Myeloproliferative neoplasms complicated with β-thalassemia: Two case report

BACKGROUND: BCR-ABL-negative myeloproliferative neoplasms (MPNs) are clonal hematopoietic stem cell disorders characterized by the proliferation of one or more myeloid lineages and by mutually exclusive JAK2 V617F, CALR, and MPL[A1] mutations. The combination of MPN and thalassemia is extremely unusual. Several cases with myeloproliferative neoplasms and β-thalassemia have been reported. However, these have not been extensively reviewed. The present report describes two cases of myeloproliferative neoplasms complicated with β-thalassemia and reviews all similar cases reported in the literature. CASE SUMMARY: We report two patients who were diagnosed with myeloproliferative neoplasms complicated with β-thalassemia. Both patients had abnormal increases in platelet counts. Based on bone marrow pathology and molecular biology assessment, we made the diagnosis of myeloproliferative neoplasms complicated with β-thalassemia.
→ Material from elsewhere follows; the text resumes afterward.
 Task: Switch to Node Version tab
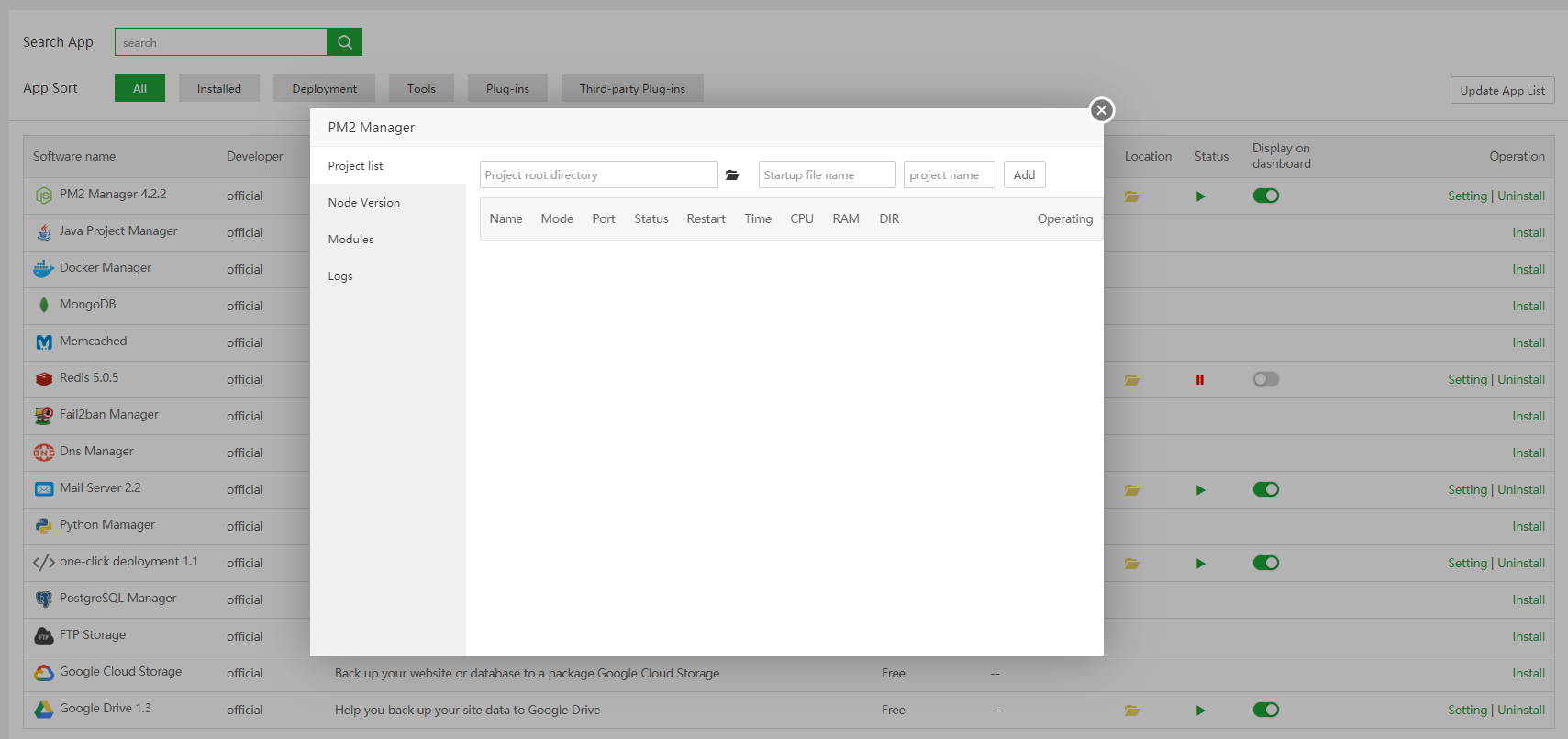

The female patient was given hydroxyurea and interferon, which enabled good control of her blood counts; the male patient was given ruxolitinib tablets, thalidomide tablets, and interferon to control the condition, but the patient poorly responded to drug treatment and died of gastrointestinal bleeding six months later. CONCLUSION: Given the findings of our cases and the literature review, we hypothesize that myeloproliferative neoplasms complicated with β-thalassemia can lead to rapid disease progression and a poor prognosis.